The BiCenntenial was quite a big deal in the DC suburbs, and we pretty much lived the revolution in every school activity. Even our language arts reading assignments tended to be short stories from or about the era.

Argued a lot with my Father, who was still outraged by “the nation’s poor treatment of Richard Nixon” while I was rooting for Jimmy Carter to be our next President.
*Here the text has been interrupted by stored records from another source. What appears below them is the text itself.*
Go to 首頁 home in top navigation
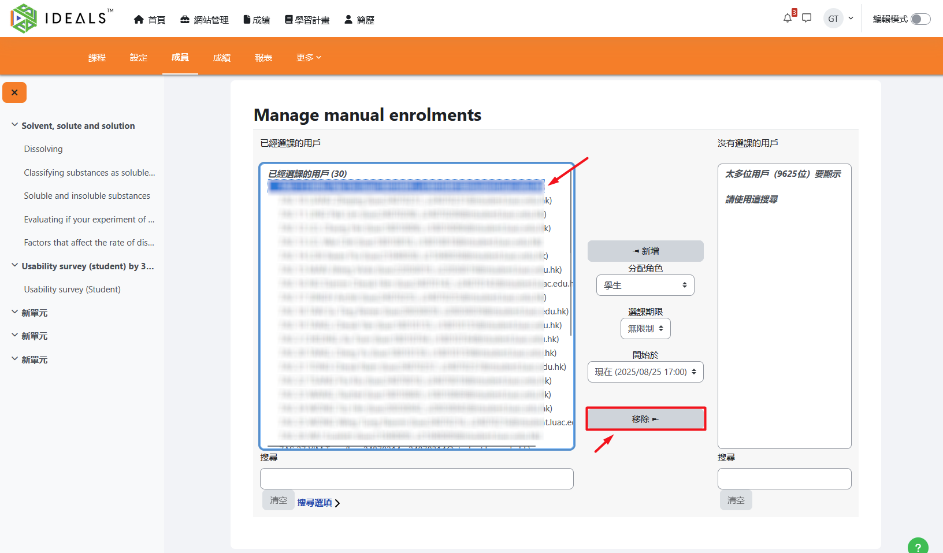Viewport: 943px width, 553px height. click(150, 20)
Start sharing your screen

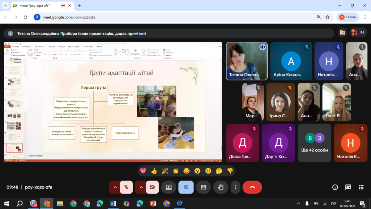(168, 187)
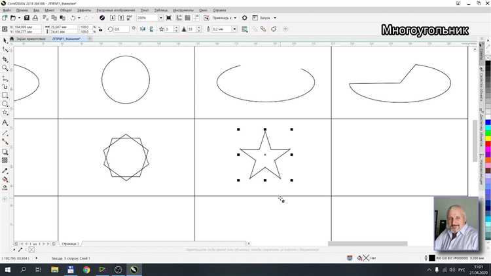Screen dimensions: 491x276
Task: Open the Файл menu
Action: click(7, 10)
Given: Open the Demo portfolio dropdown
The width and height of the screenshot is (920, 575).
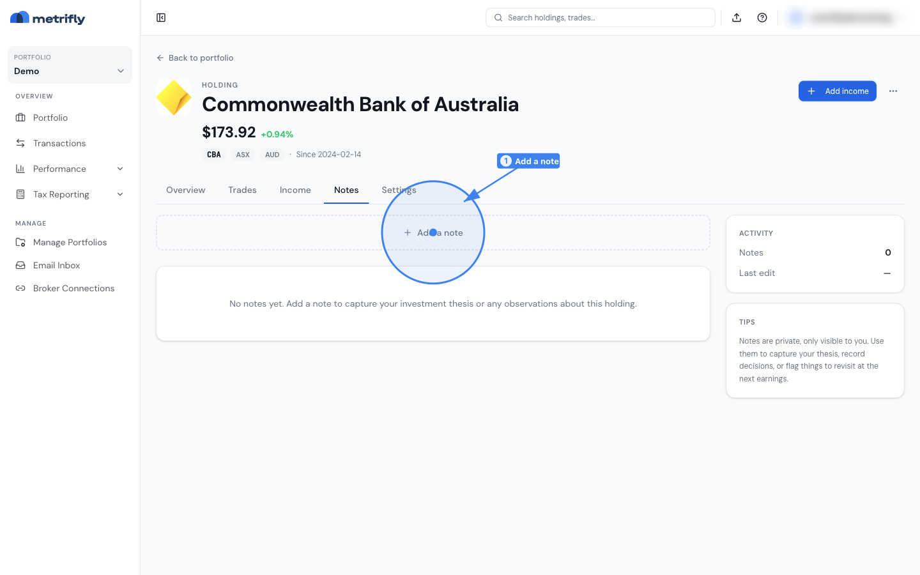Looking at the screenshot, I should tap(70, 65).
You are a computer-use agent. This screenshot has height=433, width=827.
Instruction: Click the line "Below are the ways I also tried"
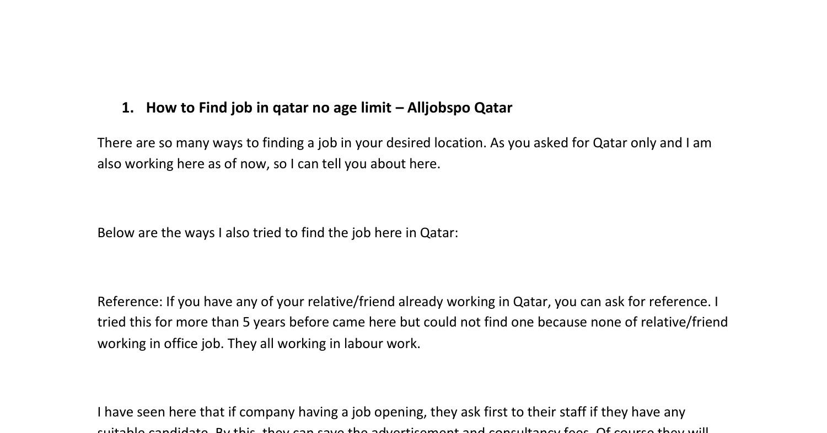277,233
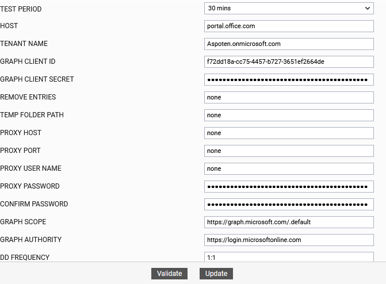Viewport: 386px width, 284px height.
Task: Click the Host input field
Action: (289, 26)
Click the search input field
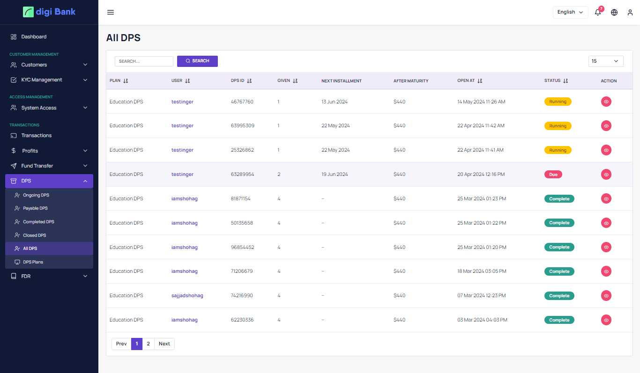Viewport: 640px width, 373px height. pyautogui.click(x=144, y=61)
The only thing we agreed about was “The Muppet Show.”

I loved John Travolta, WildCherry, Rod Stewart, Chicago and Diana Ross.

Watched “Freaky Friday” while my Mom did her shopping (you could do that back then) then sneaked down the hall to peek through my fingers at “Rocky”. I remember skipping past a theater with screams coming out of it, that must have been “Carrie.”

Wore a lot of moss green and plaid double knit polyester.

I’ve been told I really liked pureed peas.

In the immortal words of William Claude Dukenfield: “Go away kid, ya bother me.” :smiley:

I made the transition from elementary to junior high, played some baseball, and worked like a dog on my family’s farm.

I spent the first four months of it kicking the inside of my mother’s womb, and the rest of it probably flailing my legs randomly.

I managed to get from second to third grade, started playing soccer in a junior team, sang in the youth choir “Junge Stimmen” and heard A LOT of ABBA. Yeah, 1976 was the year of ABBA, they were everywhere.

I spent most of 1976 in South Korean, going over in early March. So I missed out on all the Bicentennial stuff, and that I really regret. I was in the US Army, stationed at Camp Humphries, south of Seoul. I did learn to like Korean food though.

In 1976 I bought my first stereo (turntable and AM/FM radio!) and KISS’s Destroyer. I discovered The Hobbit & Lord of the Rings and B. Kliban in 1976, too.